Wie also weiter? Zwei eher technisch-bürokratische Vorschläge zur Besserung kursieren: Deutschland brauche einen Nationalen Sicherheitsrat und (oder) es brauche einen außenpolitischen Expertenrat, ähnlich dem „Rat der Wirtschaftsweisen“. Beides mag in Grenzen hilfreich sein, um strategische Kommunikation zwischen Ressorts und durch die Hierarchieebenen hindurch zu erleichtern. Das amerikanische Beispiel des mächtigen National Security Council war zuletzt jedoch nicht sehr ermutigend.

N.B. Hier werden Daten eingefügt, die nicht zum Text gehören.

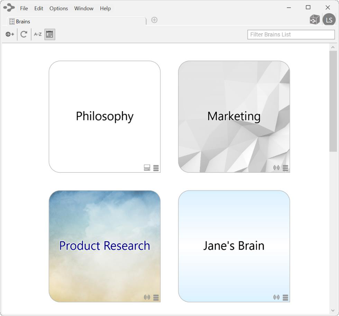Viewport: 339px width, 316px height.
Task: Open the Product Research options menu
Action: point(156,298)
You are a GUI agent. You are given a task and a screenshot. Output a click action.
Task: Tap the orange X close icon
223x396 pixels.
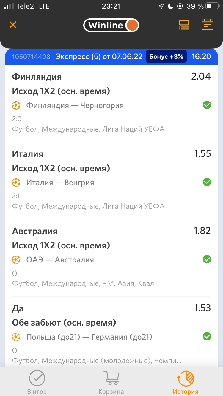point(13,25)
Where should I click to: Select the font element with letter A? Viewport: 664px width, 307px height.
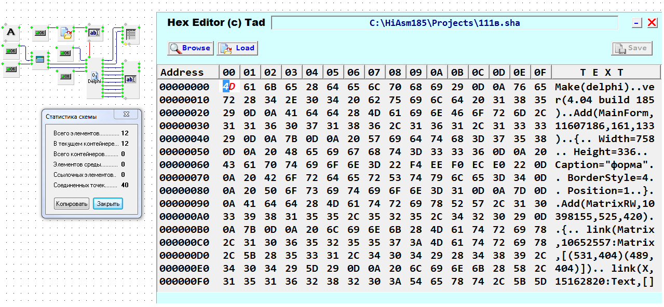coord(11,33)
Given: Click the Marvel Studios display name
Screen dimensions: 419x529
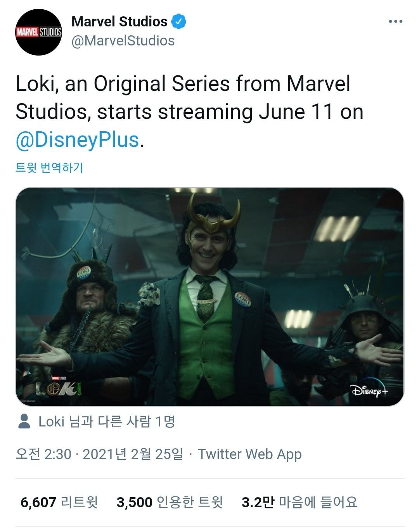Looking at the screenshot, I should tap(119, 22).
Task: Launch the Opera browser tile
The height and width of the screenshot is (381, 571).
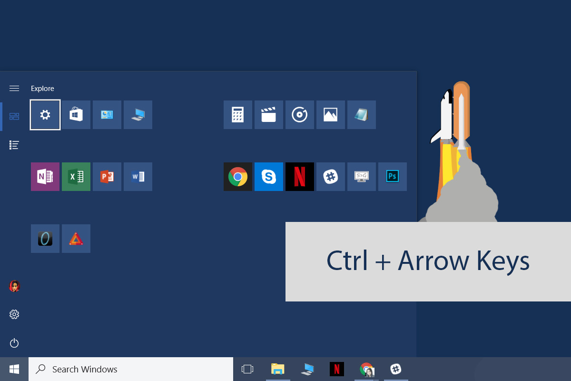Action: click(45, 238)
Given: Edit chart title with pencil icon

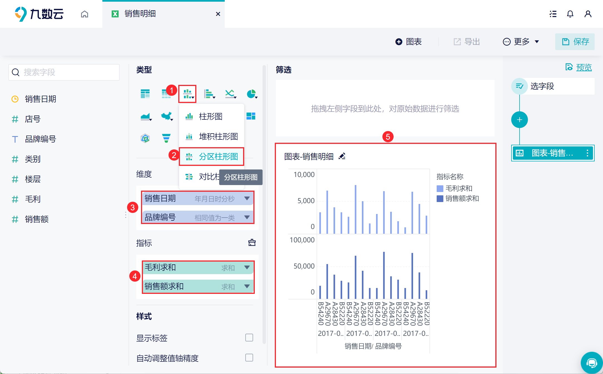Looking at the screenshot, I should pos(342,156).
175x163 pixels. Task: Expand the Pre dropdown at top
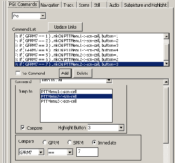click(43, 16)
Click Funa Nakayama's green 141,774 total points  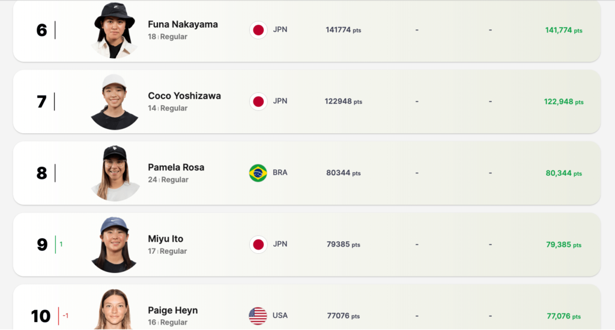click(x=563, y=30)
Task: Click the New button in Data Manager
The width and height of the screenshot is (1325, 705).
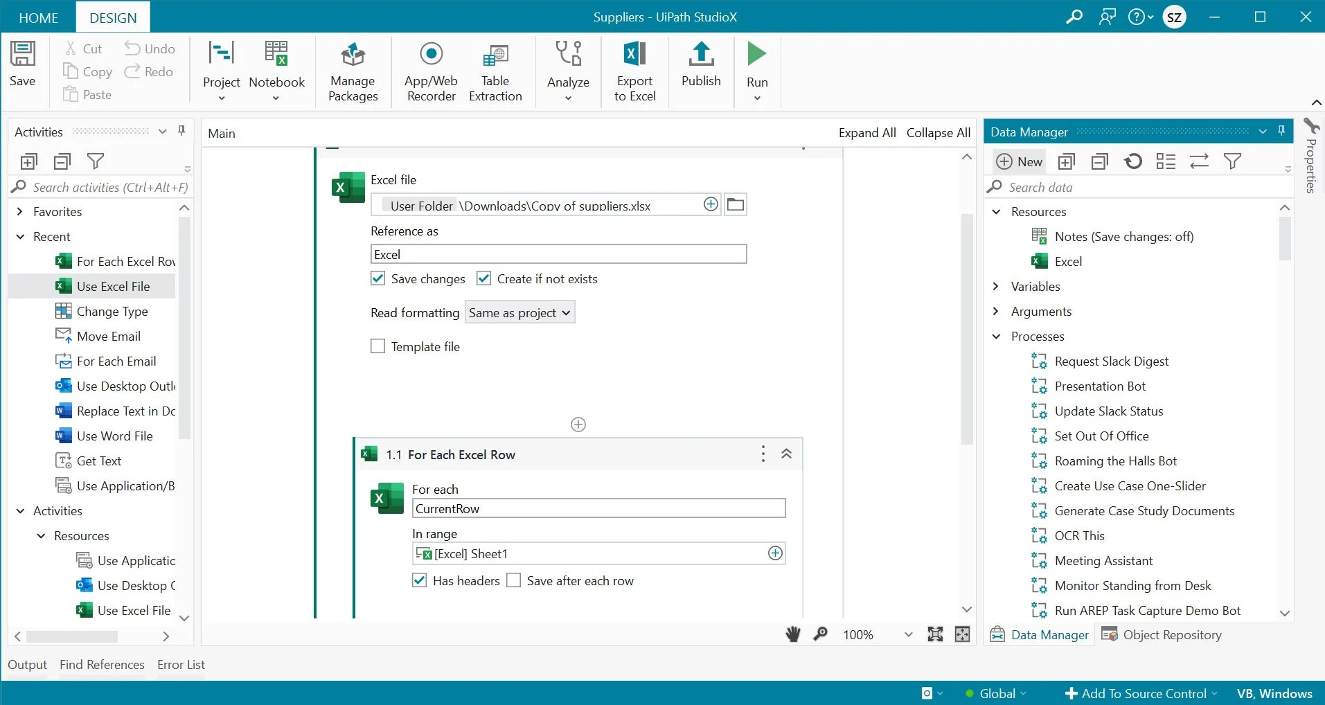Action: tap(1019, 162)
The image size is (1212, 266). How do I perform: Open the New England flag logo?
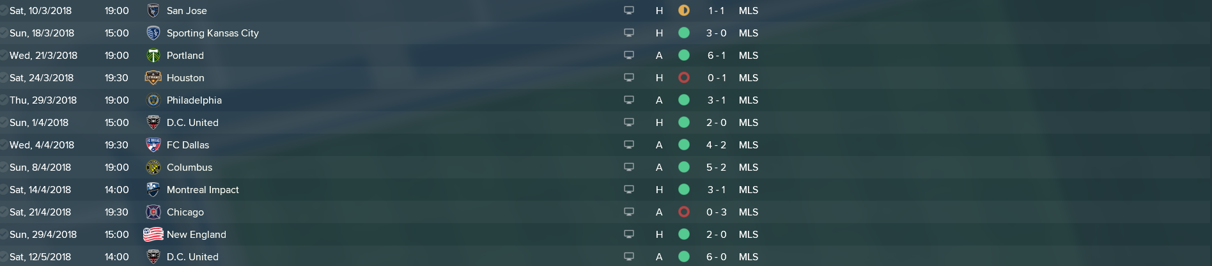point(153,234)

Deutschland wird in Zukunft noch buntere, fragilere Koalitionsregierungen haben, die sich die außenpolitisch relevanten Ministerien – und welche sind das heute nicht? – aufteilen müssen. Das erschwert einen Konsens über „grand strategy“ zusätzlich. Aber es muss nicht durchweg von Nachteil sein, sondern kann auch eine Chance zur Selbstkorrektur in sich tragen. Allerdings: Was es nicht gibt, kann man auch nicht korrigieren. Washington leidet an der Fixierung auf sein Playbook, Berlin hat keines.

Ein pluralistisch besetzter Expertenrat könnte strategische Fragen ins öffentliche Bewusstsein rücken, die quer zu den Ressortgrenzen liegen: Warum der Klimawandel eine sicherheitspolitische Herausforderung ist; wie Migration und unsere Wirtschaftspolitik zusammenhängen; dass man Digitalisierung als Machtpolitik, Daten als Rohstoff und soziale Medien als Waffen dieses Jahrhunderts begreifen muss.

Aber neue strategische Strukturen allein werden nicht die Antwort auf die entscheidende Frage sein: Wie vermeidet man die Selbstverstärkereffekte und die Pfadabhängigkeit, durch die das Expertentum in die Krise gekommen ist? Durch die Anregung zum EU-Türkei-Abkommen hat ein bis dato unbekanntes Mini-Institut ohne großes Budget die Politik der Bundesregierung verändert und geholfen, eine europäische Krise zu lösen. Es geht also, mit Leidenschaft und innerer Freiheit.

Jörg Lau ist Außenpolitischer Koordinator im Ressort Politik der ZEIT.